I was furious. As I looked at the dead roach, I muttered to myself, and to the roach, “Dangit, I wish I could kill you again.”

And then it hit me. The idea of “killing you again” was something I could build a hook out of. And at the time I was thinking of writing a really dirty beer joint song, and this hook idea seemed to fit the bill nicely.

So I wrote lyrics about a man encountering a dishonest lover from his past at a bar, and knowing from the drunken look on her face that she’d be up for breaking his heart again, or “killing him again,” at least until she sobered up.

This song was specifically written with the country legend George Jones in mind. George’s older sister Helen, who’s a very sweet, dear lady who basically raised him, is a family friend. Through Helen my parents met George, and he was really good to my father in his last years. I had been wanting to write a real honky-tonk song that would make him proud.

Helen’s had some health problems this year, but I’m planning on driving her and my mom to Tennessee this summer, to thank George for being so gracious to my dad and to finally hear what he thinks about this song.

CALIFORNIA—

In the mid-nineties, a record company based in Los Angeles arranged a dinner meeting with my songwriting partner Robert Frith and myself in Beaumont, before a showcase Robert and his band was playing for them.
Robert had just recorded an album that was making some noise back home. They said some really flattering things about both of us, proposed a lot, and promised us the moon. It all turned out to be a mirage of sorts.
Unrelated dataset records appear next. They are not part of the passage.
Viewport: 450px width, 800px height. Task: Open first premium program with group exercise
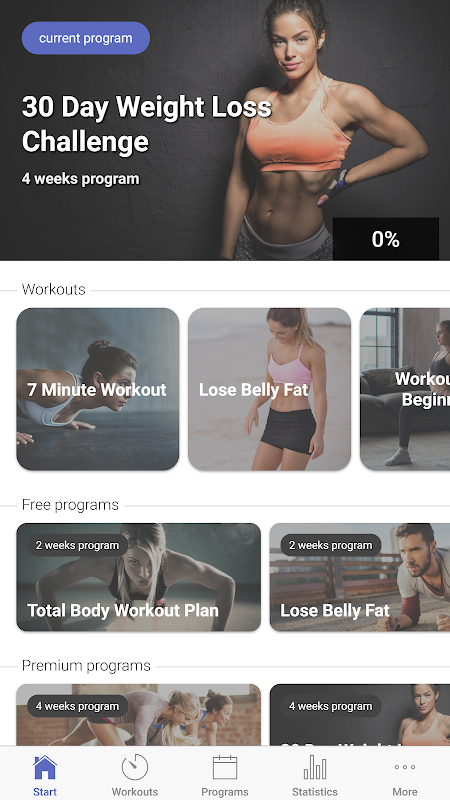(x=138, y=715)
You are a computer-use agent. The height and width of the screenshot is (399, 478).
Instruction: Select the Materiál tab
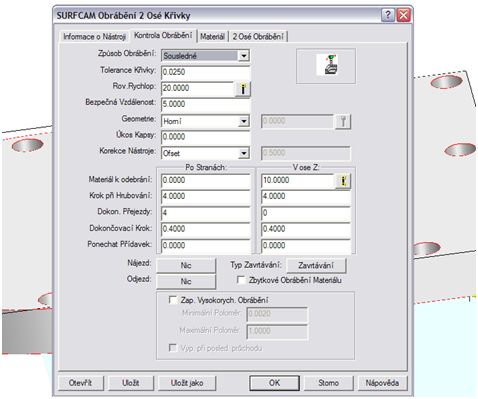(212, 37)
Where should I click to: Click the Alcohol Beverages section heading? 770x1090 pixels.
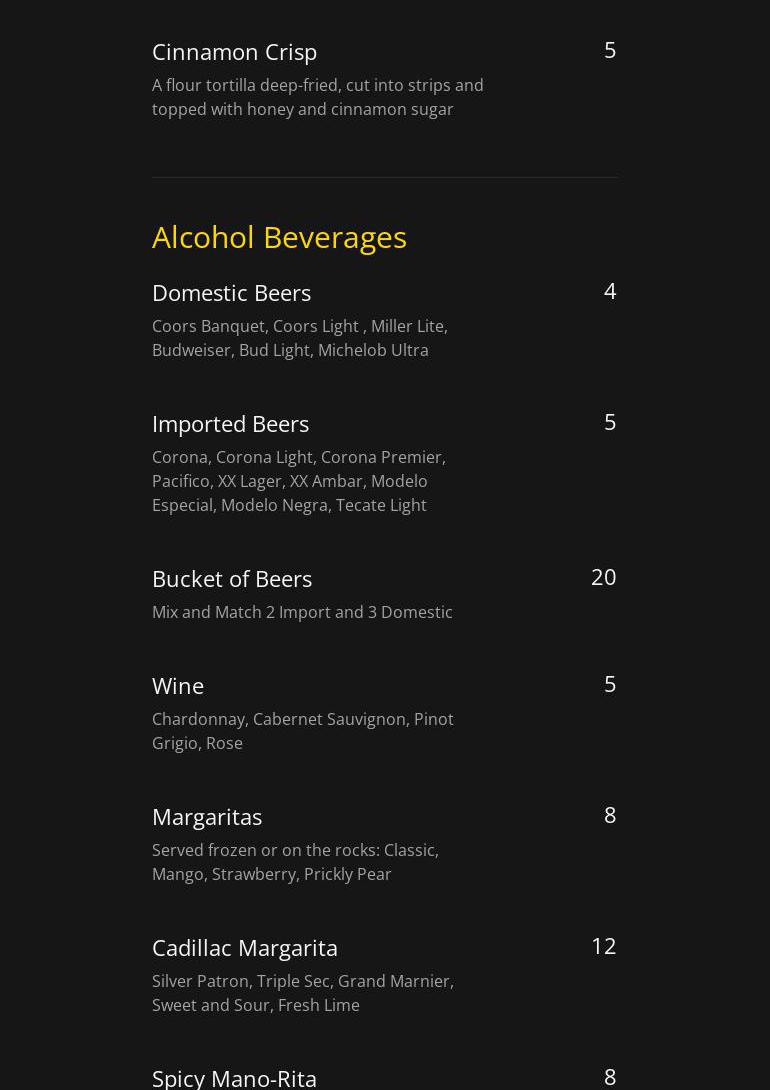[279, 237]
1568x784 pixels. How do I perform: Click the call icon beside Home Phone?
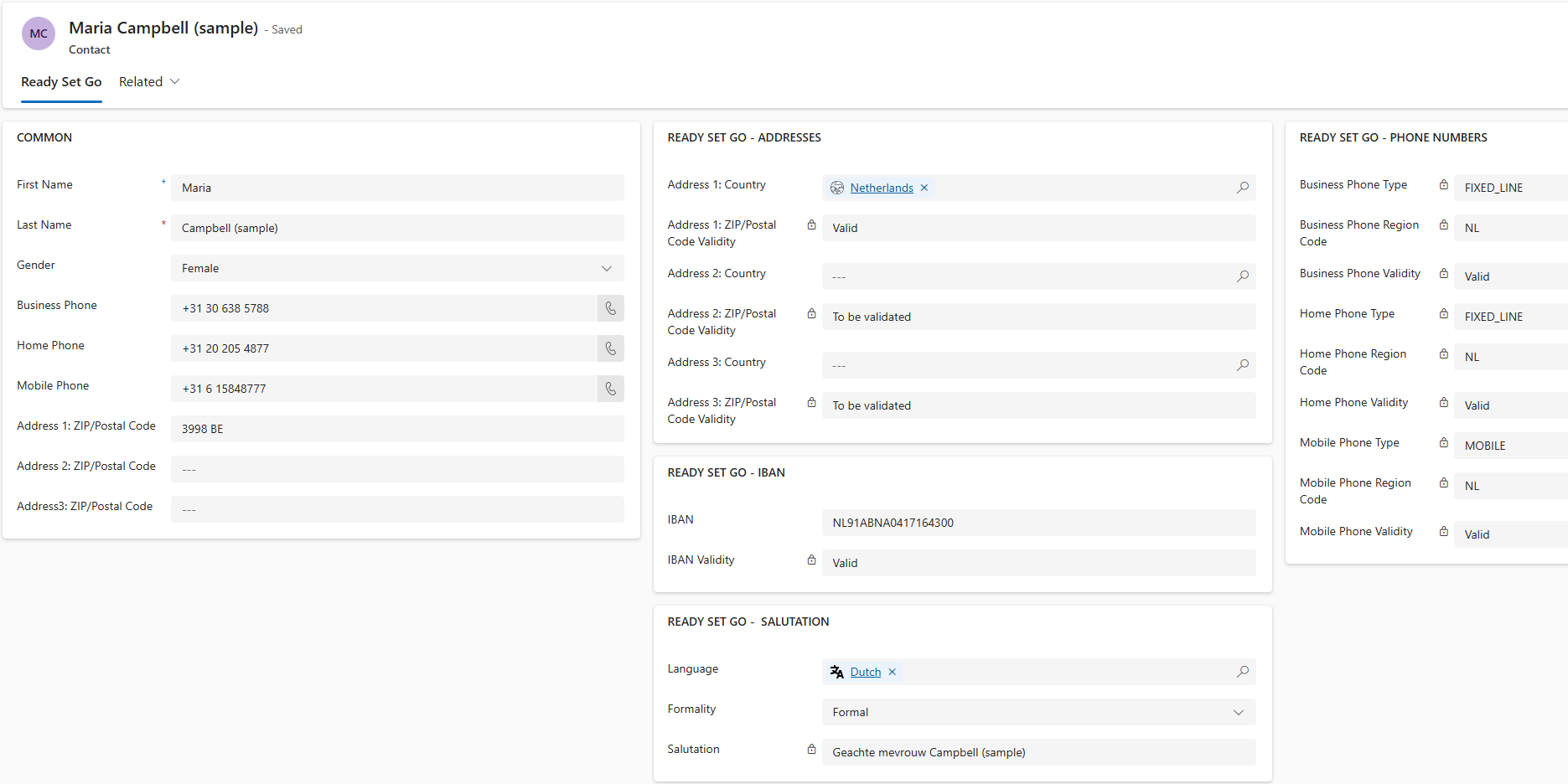tap(610, 348)
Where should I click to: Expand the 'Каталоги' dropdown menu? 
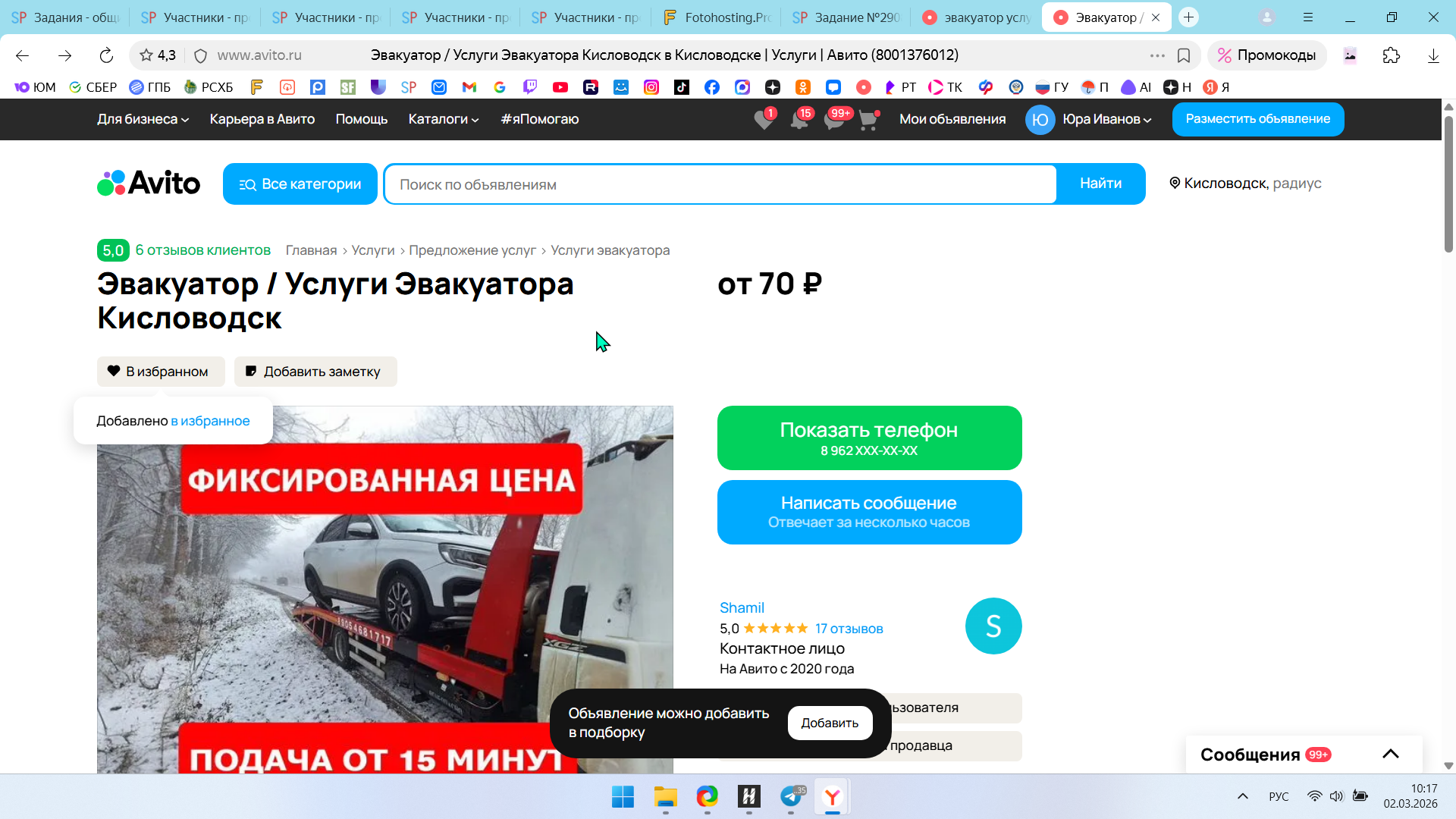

Robert and I wrote this together, and I wrote the lyrics as an embellished version of our story. It’s the story of an artist who has an opportunity to move to California, and the fallout it brings to his relationship.

I like the sort of Southwestern feel of the arrangement on this one.

NINETEEN NINETY-NINE—

In 1999, I was betrayed by a person really close to me. I wrote this song about it. I purposely re-tooled the story in the song to be about a lover’s betrayal, to keep the real story secret.

I wanted a real stark, minimalist arrangement on this one.